God’s eternal Plan of Salvation is made known to mankind by the gradual disclosure of His will that all people be saved and come to the knowledge of the truth, and the fullness of this revelation is the life, death, and Resurrection of the Lord Jesus Christ (cf. Chapters 1-3 of Ephesians).

This Plan of Salvation is called a Mystery, meaning a thing in the mind of God but not known by us until it was revealed. The Greek word mysterion can be translated by two Latin words: mysterium and sacramentum, and it is from these words that we get our English terms mystery and sacrament.

The seven sacred rituals given to the Church by the Lord Jesus are therefore called sacraments because they disclose to us the Paschal or Passover Mystery of Christ and unite us to His Person. In the Orthodox and Greek Catholic Churches, the seven sacraments are called the Sacred Mysteries, and this terminology occurs many times in our liturgical texts.

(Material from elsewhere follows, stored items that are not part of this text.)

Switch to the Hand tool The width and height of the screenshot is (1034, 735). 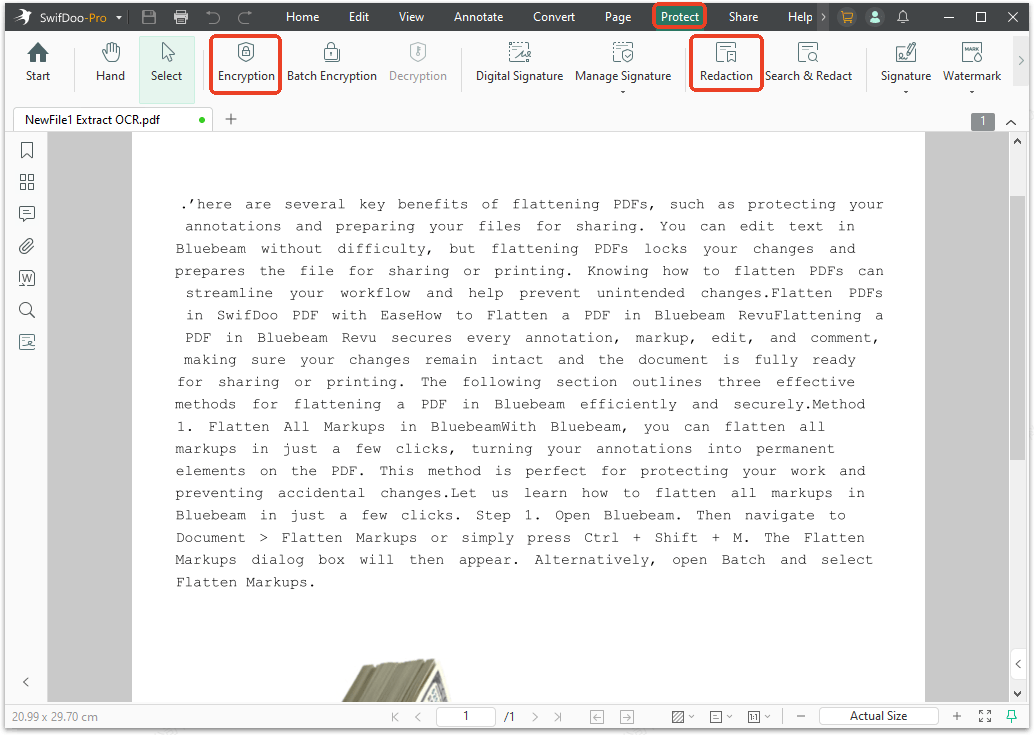[x=110, y=64]
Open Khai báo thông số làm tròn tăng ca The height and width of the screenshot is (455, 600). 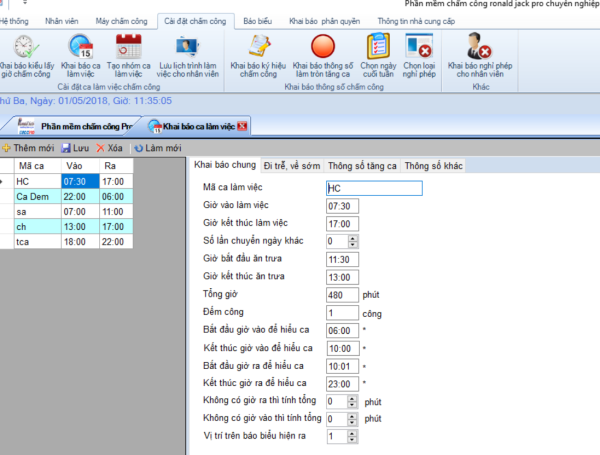[x=322, y=47]
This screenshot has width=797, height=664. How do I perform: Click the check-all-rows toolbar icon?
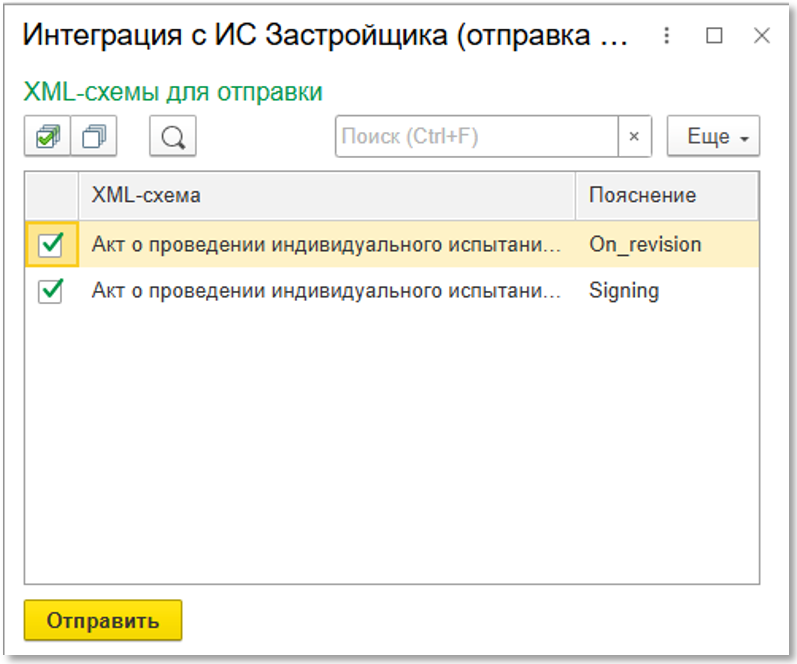[48, 137]
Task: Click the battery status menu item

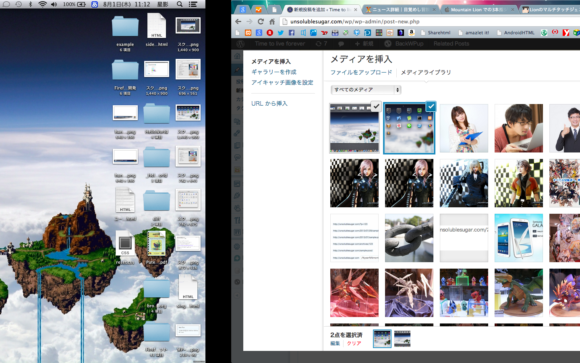Action: coord(74,4)
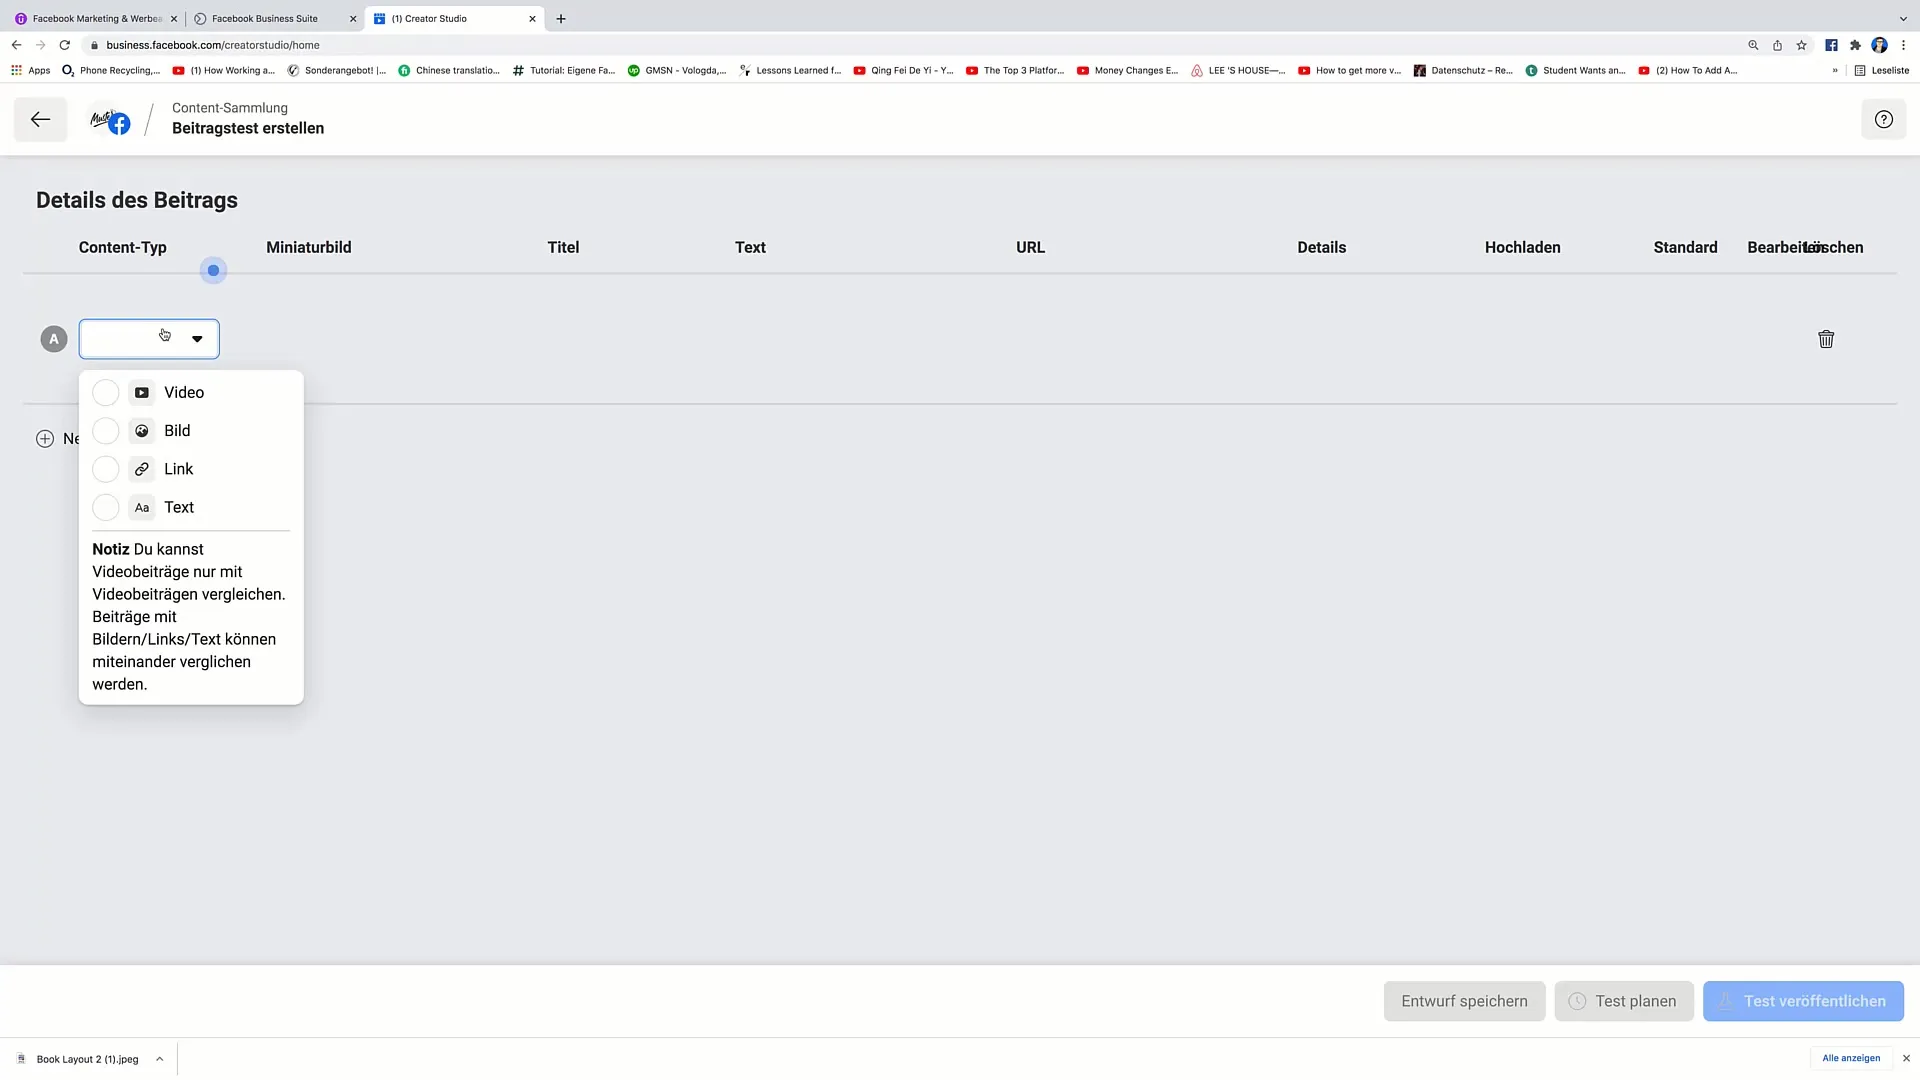
Task: Click the add new item plus icon
Action: point(45,438)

The seven sacraments are customarily grouped into three categories: Christian Initiation (Baptism, Confirmation, Eucharist), Healing (Reconciliation, Anointing of the Sick), the Service of Communion (Holy Orders, Matrimony).
According to the Second Vatican Council (1963 – 1968), “The purpose of the sacraments is to sanctify the people of God, to build up the body of Christ, and finally, to give worship to God. Because they are signs they also instruct. They not only presuppose faith, but by words and objects they also nourish, strengthen, and express it; that is why they are called ‘sacraments of faith.’ They do indeed impart grace, but, in addition, the very act of celebrating them disposes the faithful most effectively to receive this grace in a fruitful manner, to worship God duly, and to practice charity” (Sacred Constitution on the Liturgy, 59).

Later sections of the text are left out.